The summer’s beauty of nature is the planet’s gift to us. The other things of the season are those gifts we give to each other: barbecues; the water activities, which make humans feel amazingly at home; and one of my very favorite summer activities, baseball.
I’m not the historian, the enthusiast, or the knowledgeable fan that my husband is, along with thousands of other people in the national society to which he belongs, but I do love baseball. Moreover, I encourage anyone who wants to, to learn to love it to.
There have been dozens of movies made about baseball: fiction, fictionalized, or documentary. There’s a great line in one of my favorite movies called, “Moneyball.” Brad Pitt playing Billy Beane, general manager of the 2002 Oakland As says, “It’s hard not to be romantic about baseball,” and he’s so right.
While the fans of every sport believe their sport is the greatest, baseball is something else. It’s smooth and inclusive; it invites everyone to enjoy. For those who enjoy the game, even knowing only the basics, just the crack of the bat against the ball creates a certain emotion. The field is expansive, uncrowded. It makes seeing what’s happening easy. It welcomes us. It’s softer and slower than many, but exciting; a split second can change everything, and any second can be historical.
Baseball is where fast-thinking athleticism and Spartan power meet the strength and beauty of dance.
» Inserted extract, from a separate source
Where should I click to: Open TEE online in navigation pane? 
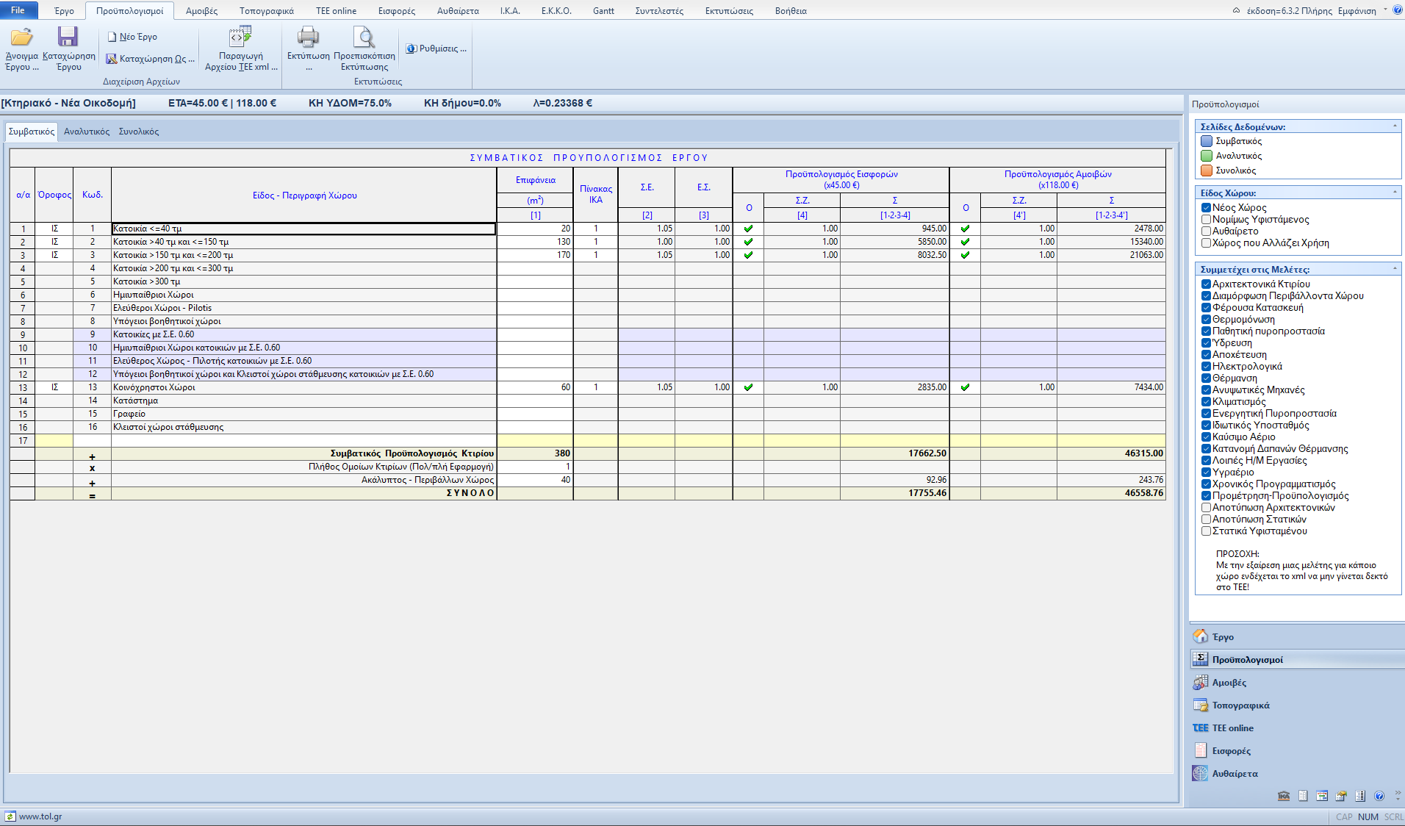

With the control of gymnastics and the aerial agility of Baryshnikov, it requires the stealth of all other sports, even the ones for which body pads are required. Its pace and roots may be very pastoral, but there’s little else that’s silky about the grain of its cloth.
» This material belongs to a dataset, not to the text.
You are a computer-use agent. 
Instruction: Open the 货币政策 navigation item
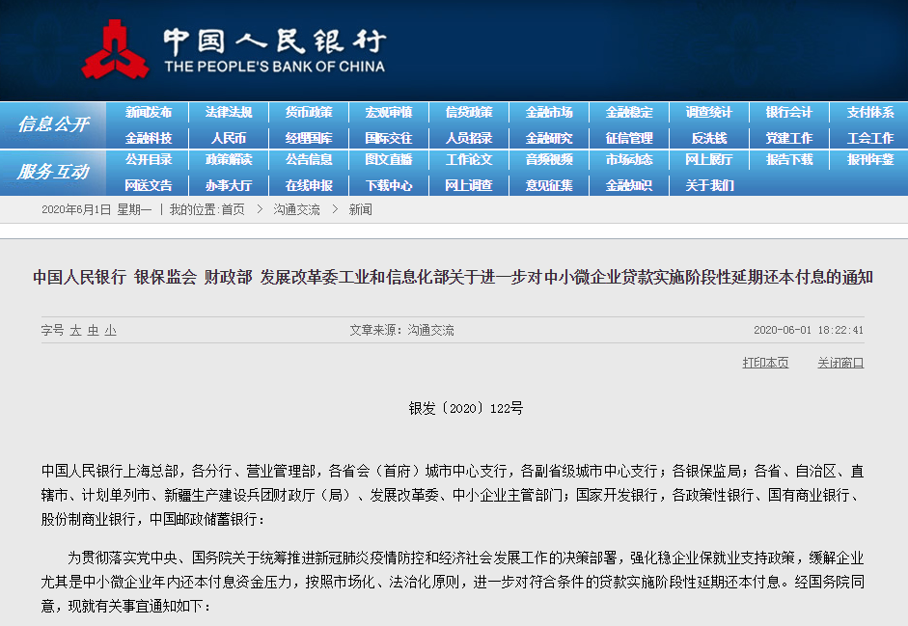pyautogui.click(x=309, y=113)
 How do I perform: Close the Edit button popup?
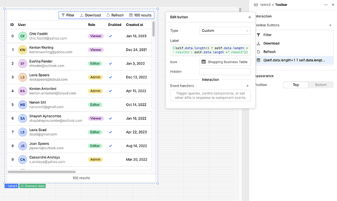pos(250,17)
“Baseball,” many say, “isn’t a contact sport,” but anyone who has even casually watched it will say, “It isn’t supposed to be a contact sport, but it often becomes one.” There are many components of baseball that will tear skin, break bones, or leave a player concussed, and they aren’t strictly between players. Contact with a flying bat (the wooden kind) –whether whole or shards thereof – or a speeding hardball will deliver a serious jolt to the human body, occasionally on purpose accompanied by that perfect aim.

On a newly constructed baseball diamond, adjacent to the movie set, on a farm in the middle of a cornfield in Iowa, a full-length baseball game was played on Thursday, Aug. 12, 2021. As they did in the film, the players came out of the cornfield. Personally, that was enough to set me crying, but I’m a real weeper anyway. Still, even those who only see the news clips of this event would be hard-pressed to remain dry-eyed.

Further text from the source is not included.